もともと年金額が少ないなら、税負担も少ない

 専業主婦(夫)の期間が長い人や低めの収入が続いた人、自営業者など、もともとの年金額が少ない場合は、税や社会保険料負担の増え方もそれほど大きくならないので、なるべく繰り下げて年金額を増やすメリットは大きくなります。たとえば、自営業者や専業主婦(夫)が受け取る老齢基礎年金は満額で年79万5000円(令和5年)です。最大の75歳まで繰り下げても146万円ほどで、これは単身であれば所得税も住民税も課税されない金額です。

 特に女性は男性よりも長生きする傾向があるうえ、夫に先立たれると世帯としての受給額が大幅に減るので、自分の年金が少ない女性は可能な限り繰り下げるメリットは大きいといえます。

厚生年金で繰り下げないほうがトクな人とは?

 公的年金にも家族のための「扶養手当」にあたる給付があります。一定の要件を満たした年金受給者には、「加給年金」という扶養家族のための年金が加算されるのです。

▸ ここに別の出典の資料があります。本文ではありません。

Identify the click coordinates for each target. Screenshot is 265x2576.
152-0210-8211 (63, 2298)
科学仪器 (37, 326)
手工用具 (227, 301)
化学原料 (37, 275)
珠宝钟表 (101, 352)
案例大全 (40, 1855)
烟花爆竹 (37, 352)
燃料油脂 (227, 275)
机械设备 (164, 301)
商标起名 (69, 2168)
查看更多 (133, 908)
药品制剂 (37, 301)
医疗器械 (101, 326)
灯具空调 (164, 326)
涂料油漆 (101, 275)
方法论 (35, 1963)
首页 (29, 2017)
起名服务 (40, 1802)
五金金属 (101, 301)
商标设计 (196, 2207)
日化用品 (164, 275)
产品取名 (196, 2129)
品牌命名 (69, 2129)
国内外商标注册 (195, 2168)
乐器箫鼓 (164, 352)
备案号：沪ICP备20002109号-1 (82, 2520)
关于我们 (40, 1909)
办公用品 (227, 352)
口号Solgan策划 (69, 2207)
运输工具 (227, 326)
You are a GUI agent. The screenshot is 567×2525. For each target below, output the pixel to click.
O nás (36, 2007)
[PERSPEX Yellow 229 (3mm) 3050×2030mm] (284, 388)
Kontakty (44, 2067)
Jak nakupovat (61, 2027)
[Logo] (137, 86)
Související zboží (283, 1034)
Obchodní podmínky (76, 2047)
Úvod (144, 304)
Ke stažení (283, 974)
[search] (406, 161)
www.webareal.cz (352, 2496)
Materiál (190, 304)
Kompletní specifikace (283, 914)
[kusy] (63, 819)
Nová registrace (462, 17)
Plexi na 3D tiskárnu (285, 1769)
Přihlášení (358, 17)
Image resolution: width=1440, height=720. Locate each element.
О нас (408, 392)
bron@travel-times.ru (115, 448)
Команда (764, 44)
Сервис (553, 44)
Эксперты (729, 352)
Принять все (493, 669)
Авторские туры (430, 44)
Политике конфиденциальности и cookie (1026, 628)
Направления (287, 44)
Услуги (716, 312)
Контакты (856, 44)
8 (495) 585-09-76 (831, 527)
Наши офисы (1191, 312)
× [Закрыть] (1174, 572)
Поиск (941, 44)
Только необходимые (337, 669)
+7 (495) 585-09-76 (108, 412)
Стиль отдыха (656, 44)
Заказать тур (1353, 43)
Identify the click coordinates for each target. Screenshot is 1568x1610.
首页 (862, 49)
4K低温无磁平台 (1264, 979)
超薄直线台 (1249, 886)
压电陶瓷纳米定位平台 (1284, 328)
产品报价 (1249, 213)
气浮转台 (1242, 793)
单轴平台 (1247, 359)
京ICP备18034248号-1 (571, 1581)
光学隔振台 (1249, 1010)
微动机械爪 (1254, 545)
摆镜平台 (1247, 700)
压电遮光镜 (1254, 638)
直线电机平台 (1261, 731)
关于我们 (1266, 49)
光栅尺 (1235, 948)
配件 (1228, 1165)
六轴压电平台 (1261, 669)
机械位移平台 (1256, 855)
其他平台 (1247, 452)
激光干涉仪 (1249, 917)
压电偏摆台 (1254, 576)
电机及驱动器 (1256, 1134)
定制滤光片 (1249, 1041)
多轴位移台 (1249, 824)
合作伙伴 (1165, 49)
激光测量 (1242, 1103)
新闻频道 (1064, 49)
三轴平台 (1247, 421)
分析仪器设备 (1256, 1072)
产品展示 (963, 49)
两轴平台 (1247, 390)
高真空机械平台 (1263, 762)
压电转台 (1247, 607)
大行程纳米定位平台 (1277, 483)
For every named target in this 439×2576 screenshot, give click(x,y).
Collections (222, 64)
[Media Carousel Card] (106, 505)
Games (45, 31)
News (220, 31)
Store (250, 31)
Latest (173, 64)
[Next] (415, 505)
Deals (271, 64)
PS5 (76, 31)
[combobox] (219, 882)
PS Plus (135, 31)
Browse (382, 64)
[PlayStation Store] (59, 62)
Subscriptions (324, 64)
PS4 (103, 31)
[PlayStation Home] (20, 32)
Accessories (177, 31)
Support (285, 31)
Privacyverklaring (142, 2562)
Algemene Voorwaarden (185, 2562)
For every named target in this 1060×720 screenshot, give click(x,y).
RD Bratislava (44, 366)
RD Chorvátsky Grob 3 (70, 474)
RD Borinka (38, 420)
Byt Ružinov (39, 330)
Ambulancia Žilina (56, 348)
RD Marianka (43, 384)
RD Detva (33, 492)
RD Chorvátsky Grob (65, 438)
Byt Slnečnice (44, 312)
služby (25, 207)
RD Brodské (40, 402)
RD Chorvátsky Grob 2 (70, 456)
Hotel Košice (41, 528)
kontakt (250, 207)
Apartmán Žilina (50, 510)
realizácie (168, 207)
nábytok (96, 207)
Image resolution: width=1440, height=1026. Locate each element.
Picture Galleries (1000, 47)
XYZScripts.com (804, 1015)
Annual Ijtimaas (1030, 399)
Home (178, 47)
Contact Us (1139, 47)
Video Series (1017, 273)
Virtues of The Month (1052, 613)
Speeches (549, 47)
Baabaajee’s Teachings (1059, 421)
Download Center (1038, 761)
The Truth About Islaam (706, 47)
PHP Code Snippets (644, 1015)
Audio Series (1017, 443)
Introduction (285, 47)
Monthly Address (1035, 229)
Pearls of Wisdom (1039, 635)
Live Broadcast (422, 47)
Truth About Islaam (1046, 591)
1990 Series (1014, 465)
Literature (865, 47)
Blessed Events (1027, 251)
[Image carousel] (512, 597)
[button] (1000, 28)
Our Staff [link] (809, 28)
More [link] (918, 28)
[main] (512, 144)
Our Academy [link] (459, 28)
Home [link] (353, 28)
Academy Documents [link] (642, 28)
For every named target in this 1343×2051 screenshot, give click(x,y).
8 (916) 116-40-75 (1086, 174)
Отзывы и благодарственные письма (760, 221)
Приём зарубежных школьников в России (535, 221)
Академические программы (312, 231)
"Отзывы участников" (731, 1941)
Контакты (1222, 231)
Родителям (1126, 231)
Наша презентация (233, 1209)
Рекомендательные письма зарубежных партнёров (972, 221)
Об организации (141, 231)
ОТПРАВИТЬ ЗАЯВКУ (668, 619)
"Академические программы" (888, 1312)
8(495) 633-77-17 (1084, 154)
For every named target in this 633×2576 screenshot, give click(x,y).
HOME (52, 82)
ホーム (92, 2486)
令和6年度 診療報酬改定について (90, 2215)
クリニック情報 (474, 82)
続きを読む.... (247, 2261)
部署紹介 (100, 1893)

 加給年金は原則として加入者本人(多くは夫)が65歳から支給が始まります。金額は年額39万7500円(令和5年度)で、高校生以下の子がいる場合には上乗せされます。たとえば、60歳の妻を持つ65歳の男性の場合、妻が65歳になるまでの5年間、加給年金を受け取ることができます。5年間では200万円近くになり、インパクトのある金額です。